__Page excerpt__:
•••••
Cyprus And Its Own "Grexit": A Roadmap for Greece?

Greek deputy finance minister Dimitris Mardas reassured the finance world last week that Greece would in fact meet an April 9th deadline to repay a 450 million euro IMF loan instalment on time, after comments his superior had made on television were construed by many to suggest that the country was actively considering renegading on its debt.  It did little to help already skittish investor confidence, and reignited speculation amongst many financial journalism outlets on a potential "Grexit" that is now to be expected whenever the newly installed anti-austerity government in Greece pokes its creditors in Brussels and Berlin in the eye.  But while the fracas unfolded in Athens, across the Mediterranean an unlikely and largely unheralded success story quietly wound down Monday.
•••••
__Excerpted records__:
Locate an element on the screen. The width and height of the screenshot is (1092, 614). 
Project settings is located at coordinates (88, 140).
•••••
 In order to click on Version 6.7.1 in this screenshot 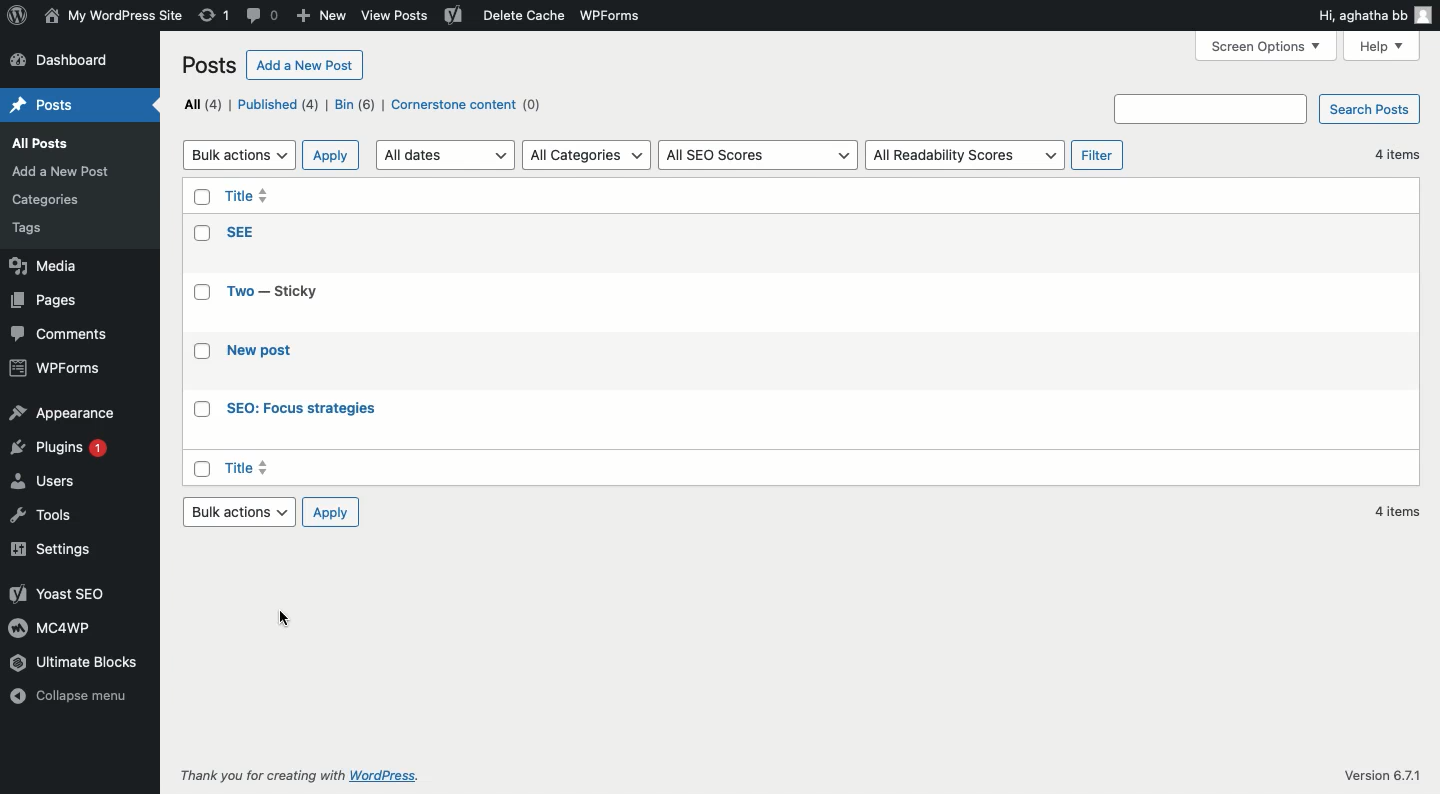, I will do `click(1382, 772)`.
•••••
__Exercises__:
a) In the article on Cyprus and the Greek debt crisis, how large was the IMF loan instalment that Greece was to repay by April 9th?
b) Extend the article on Cyprus and the Greek debt crisis, starting right after its final sentence.

__Results of the exercise__:
a) 450 million euros.

b)
in late 2012, the Cypriot government was in trouble.  Facing an over leveraged banking system exposed to (perhaps ironically) the stumbling Greek economy and an overheated real estate market, the subsequent downgrade to "junk" status of the country's debt meant that Cyprus was suddenly unable to turn to global equity markets in order to finance the stimulus and rescue packages needed to save its faltering economy.  Facing a looming default, in March of 2013 the Cypriot government agreed to a rescue package with the "troika" (the IMF, ECB, as well as the European Commission and Eurogroup representing the EU) consisting of a 10 billion euro bailout as well as strict reforms meant to forcibly instill confidence in the Cypriot banking system as well as the creditworthiness of the government.  The portion of reforms aimed at preventing a large scale exodus of money from Cyprus's banks are known as "capital controls", and were implemented in the hopes of buying more time for efforts to recapitalize the country's banking system and prevent panicked runs on the banks, which would most likely have resulted in a collapse of the system.  Initially quite strict (withdrawals from personal accounts were limited to 300 euros per day, and transfers to foreign banks were severely limited as well), the restrictions on the Cypriot euro were gradually lifted as the banks were further stabilized and confidence was slowly restored.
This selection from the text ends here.